今度は男が笑い声を響かせた。「知ってどうする? お前らはこれからテムズ川の底に沈むんだぜ」
男は禿げ上がった頭に青い血管を浮かび上がらせて、残虐に顔を歪ませ、握り拳で机を叩いて本性を現した。
今屋敷蜜は動じる様子もなく「ほう」と声を漏らした。
「状況は二対一、わたしは剣道に多少覚えがあるし、体格の良いオリバーもいる。君の仲間がここに何人いるのか知らないが、ブース内にカメラはついてないし、応援を呼ぼうにも声は外に届かない。なんなら今すぐこの傘で君の喉を突き殺すこともできそうだ」
男はさっと青ざめた。
「それに、テムズ川は干満の差が激しいからね。死体を隠すには向いてない」
獲物が思いがけず懐に飛び込んできて、自分の有利を確信していたに違いないが、男はようやく詰めの甘さを自覚したらしい。

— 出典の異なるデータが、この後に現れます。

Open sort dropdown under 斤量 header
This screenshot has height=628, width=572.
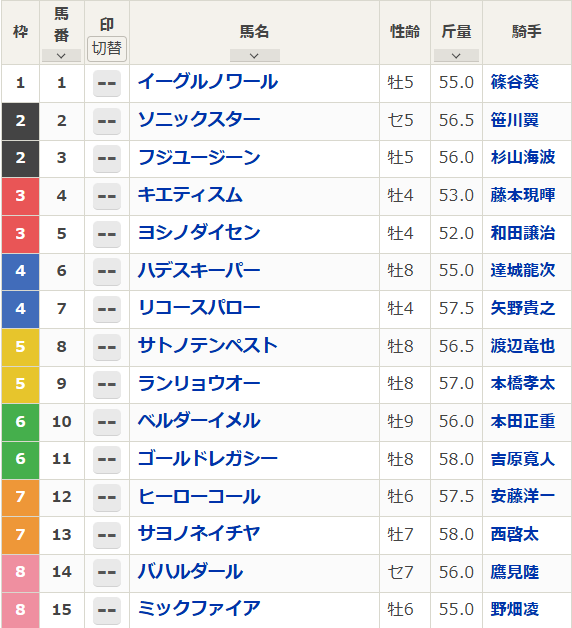coord(456,56)
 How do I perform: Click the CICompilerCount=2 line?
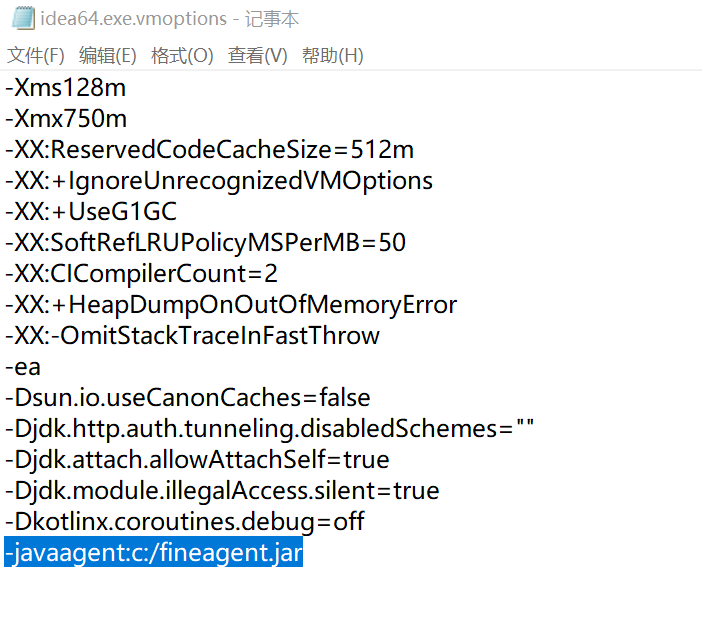(141, 274)
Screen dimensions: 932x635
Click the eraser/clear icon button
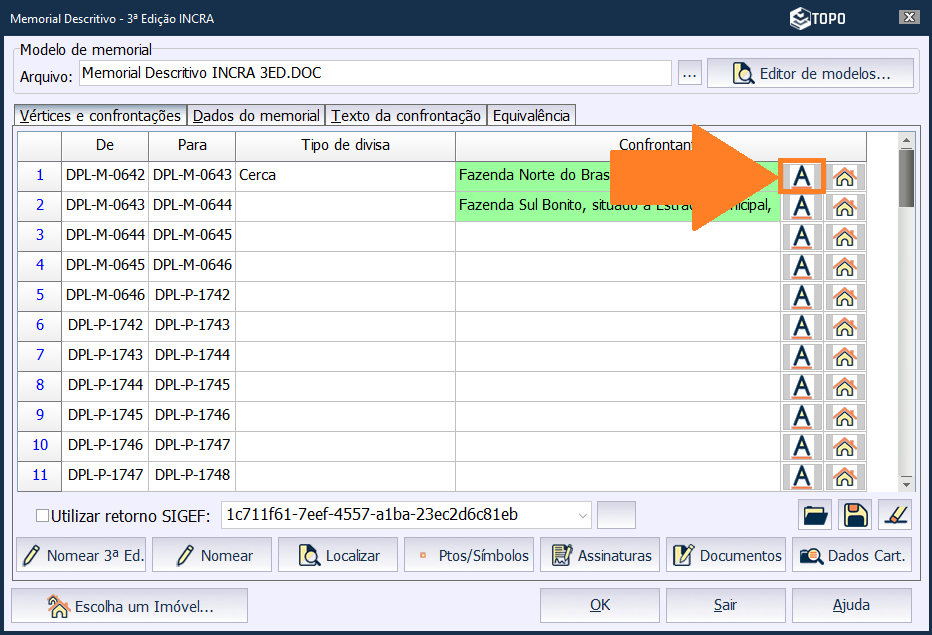coord(894,515)
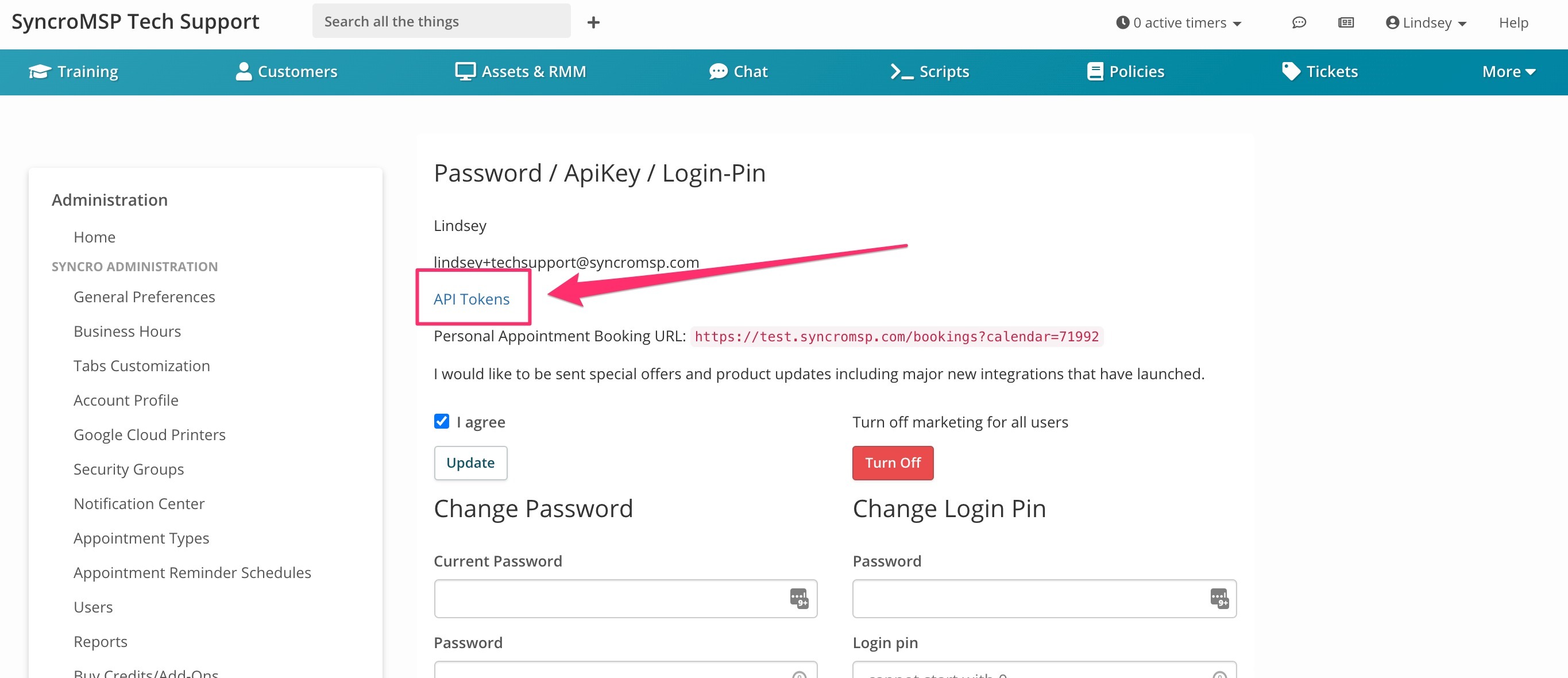Screen dimensions: 1568x678
Task: Open the chat bubble icon in header
Action: 1299,22
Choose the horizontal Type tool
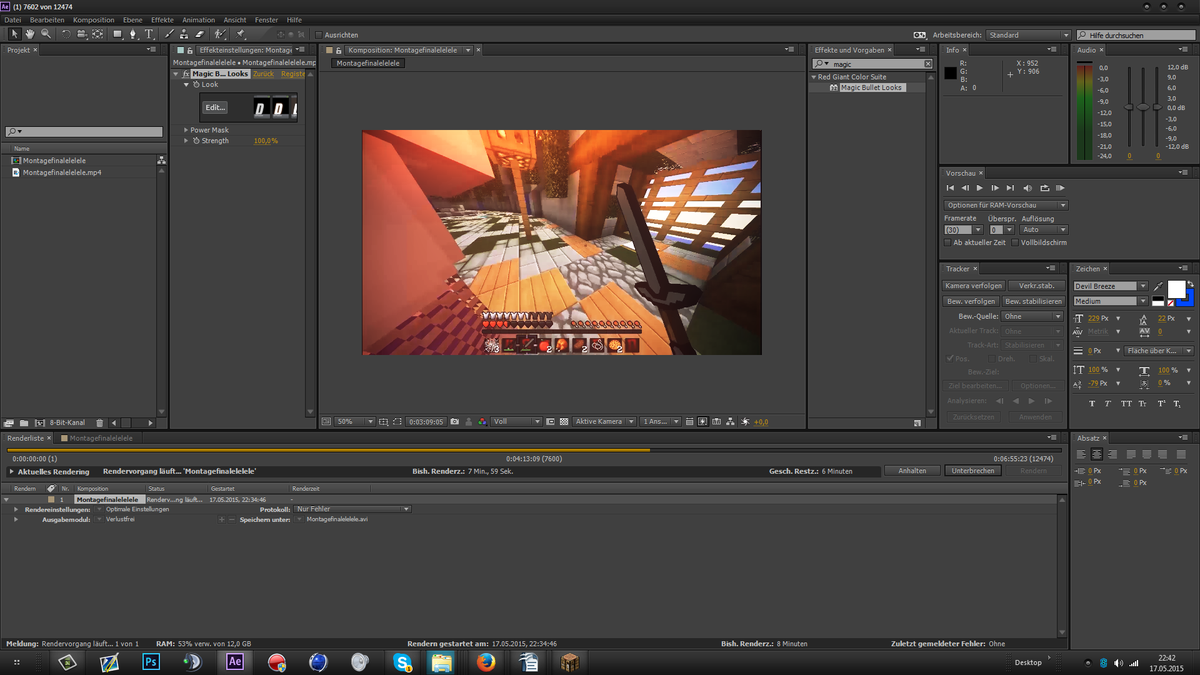The image size is (1200, 675). [149, 34]
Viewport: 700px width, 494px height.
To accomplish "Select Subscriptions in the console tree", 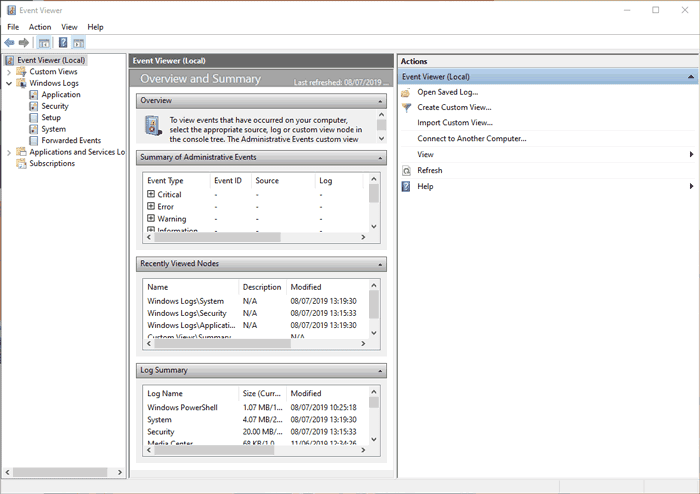I will (52, 164).
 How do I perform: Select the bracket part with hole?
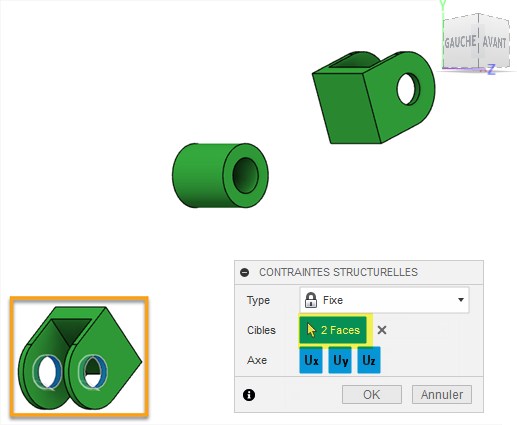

がばっと椅子から立ち上がって、私たちに背を向けて男はドアへ向かった。
「オリバー、机だ!」と彼女が叫んで、机を押した。
私は即座にその意図を理解して、同様に全力で前方に押しやった。
机は音を立てて勢い良く移動し、部屋を出ようとした男をドアのある壁に挟んで身動きを封じた。
今屋敷蜜が痛めた足で跳躍して、机に立って、ステッキ傘を両手で構えた。
男は怒声を上げて迎え討とうと腕を振り上げたが、もはや罠にかかった獣に過ぎなかった。
彼女の鋭い一振りが脳天を直撃し、たった一撃で見事に白目を剥いてぐったりと上半身を机に投げ出したのであった。